Records excerpted from a collection
= = = = = = =

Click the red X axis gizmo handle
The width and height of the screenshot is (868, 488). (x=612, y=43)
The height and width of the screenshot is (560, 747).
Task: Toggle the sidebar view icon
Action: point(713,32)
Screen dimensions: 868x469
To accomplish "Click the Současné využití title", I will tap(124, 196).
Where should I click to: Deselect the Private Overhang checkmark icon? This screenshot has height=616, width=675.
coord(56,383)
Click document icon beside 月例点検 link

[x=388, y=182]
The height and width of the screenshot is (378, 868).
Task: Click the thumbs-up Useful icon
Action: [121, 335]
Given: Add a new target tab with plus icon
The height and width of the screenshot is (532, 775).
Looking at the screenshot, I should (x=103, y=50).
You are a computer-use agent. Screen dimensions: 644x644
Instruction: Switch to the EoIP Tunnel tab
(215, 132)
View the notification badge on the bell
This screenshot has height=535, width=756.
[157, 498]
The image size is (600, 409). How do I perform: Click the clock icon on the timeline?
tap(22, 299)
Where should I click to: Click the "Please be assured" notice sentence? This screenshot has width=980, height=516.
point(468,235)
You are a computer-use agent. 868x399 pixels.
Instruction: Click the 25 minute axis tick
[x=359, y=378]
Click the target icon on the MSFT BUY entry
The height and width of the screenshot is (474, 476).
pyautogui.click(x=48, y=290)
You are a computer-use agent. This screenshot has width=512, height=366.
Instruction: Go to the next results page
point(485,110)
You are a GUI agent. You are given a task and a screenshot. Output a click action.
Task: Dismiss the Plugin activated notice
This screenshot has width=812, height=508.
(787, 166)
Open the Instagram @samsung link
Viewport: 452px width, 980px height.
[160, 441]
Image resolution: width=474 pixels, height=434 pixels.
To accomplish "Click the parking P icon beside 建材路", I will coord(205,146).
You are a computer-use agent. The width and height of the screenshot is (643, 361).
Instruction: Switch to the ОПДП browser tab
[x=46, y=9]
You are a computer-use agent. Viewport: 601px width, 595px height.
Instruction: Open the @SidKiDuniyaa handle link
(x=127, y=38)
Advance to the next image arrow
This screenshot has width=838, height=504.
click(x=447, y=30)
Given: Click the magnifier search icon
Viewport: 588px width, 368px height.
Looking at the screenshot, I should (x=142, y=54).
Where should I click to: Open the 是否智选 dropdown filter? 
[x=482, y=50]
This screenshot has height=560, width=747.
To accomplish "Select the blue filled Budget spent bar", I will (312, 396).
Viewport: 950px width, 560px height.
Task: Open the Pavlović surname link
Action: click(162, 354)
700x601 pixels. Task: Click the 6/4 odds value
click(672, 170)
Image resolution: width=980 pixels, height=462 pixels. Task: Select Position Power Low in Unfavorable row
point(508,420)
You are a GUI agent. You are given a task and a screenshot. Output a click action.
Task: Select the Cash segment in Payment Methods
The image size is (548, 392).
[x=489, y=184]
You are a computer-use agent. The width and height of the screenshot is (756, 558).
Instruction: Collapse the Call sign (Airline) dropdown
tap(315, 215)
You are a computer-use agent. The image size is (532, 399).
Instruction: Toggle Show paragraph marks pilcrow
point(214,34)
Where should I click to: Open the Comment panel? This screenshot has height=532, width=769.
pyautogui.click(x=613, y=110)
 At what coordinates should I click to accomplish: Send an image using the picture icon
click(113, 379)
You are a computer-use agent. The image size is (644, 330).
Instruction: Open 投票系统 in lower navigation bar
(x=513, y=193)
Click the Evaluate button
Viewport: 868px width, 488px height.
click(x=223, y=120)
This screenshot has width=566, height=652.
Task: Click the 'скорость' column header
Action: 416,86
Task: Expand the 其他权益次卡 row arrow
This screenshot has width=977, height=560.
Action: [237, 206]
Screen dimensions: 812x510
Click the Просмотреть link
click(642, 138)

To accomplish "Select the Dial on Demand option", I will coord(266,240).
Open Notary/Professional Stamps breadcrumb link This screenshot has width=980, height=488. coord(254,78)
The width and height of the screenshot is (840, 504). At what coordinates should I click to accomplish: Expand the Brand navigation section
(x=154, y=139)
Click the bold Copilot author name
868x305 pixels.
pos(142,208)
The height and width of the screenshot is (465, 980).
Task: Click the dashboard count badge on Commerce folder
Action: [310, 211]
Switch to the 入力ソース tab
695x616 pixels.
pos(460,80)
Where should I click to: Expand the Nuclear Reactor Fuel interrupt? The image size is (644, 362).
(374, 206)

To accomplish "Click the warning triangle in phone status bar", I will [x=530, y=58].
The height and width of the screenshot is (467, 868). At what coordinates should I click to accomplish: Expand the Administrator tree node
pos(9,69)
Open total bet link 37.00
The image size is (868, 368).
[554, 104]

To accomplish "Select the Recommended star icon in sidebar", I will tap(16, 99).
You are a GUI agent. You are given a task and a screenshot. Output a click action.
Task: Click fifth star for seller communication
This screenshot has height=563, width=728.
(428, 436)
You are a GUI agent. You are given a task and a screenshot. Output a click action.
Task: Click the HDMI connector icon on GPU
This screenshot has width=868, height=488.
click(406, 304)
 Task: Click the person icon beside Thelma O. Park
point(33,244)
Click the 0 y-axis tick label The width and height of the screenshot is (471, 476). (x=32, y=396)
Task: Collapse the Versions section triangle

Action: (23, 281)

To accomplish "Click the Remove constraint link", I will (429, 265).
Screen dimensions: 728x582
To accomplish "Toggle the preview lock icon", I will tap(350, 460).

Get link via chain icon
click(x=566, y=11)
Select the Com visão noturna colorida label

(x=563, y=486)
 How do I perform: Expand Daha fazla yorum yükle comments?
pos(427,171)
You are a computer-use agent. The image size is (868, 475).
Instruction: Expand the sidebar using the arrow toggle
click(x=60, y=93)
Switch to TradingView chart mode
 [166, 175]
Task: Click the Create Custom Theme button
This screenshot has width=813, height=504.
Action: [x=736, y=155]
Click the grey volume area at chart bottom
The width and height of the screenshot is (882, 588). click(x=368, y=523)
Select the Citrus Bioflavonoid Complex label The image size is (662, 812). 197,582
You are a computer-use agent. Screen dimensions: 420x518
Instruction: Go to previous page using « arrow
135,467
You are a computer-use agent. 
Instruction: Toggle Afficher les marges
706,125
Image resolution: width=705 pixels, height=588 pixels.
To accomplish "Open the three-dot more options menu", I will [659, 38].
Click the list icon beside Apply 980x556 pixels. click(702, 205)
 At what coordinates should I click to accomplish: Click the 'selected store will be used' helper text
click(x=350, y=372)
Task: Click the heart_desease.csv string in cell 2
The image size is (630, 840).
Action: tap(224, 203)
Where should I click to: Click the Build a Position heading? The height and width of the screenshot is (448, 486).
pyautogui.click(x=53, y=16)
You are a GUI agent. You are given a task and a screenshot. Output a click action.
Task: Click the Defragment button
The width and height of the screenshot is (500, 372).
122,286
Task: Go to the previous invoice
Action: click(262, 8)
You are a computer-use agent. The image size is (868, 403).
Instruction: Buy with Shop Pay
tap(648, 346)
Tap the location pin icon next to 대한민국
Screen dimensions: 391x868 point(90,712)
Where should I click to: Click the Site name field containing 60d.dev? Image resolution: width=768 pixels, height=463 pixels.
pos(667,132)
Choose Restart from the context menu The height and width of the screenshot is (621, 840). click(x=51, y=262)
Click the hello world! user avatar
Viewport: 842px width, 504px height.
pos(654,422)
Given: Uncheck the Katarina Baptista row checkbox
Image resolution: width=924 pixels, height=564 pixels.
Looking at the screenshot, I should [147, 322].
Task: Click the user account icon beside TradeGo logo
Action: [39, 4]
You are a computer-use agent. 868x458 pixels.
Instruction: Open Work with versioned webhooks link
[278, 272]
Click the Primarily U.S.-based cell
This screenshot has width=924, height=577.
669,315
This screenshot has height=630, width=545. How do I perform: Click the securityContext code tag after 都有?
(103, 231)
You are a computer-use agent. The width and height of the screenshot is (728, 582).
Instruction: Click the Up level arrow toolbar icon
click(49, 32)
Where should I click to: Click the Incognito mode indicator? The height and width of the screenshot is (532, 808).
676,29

= = = = = = =

■ **Exercise objective**
In the entries above, identify each line that includes the string "cell", then copy it.

■ **Task answer**
Task: Click the heart_desease.csv string in cell 2
Click the Primarily U.S.-based cell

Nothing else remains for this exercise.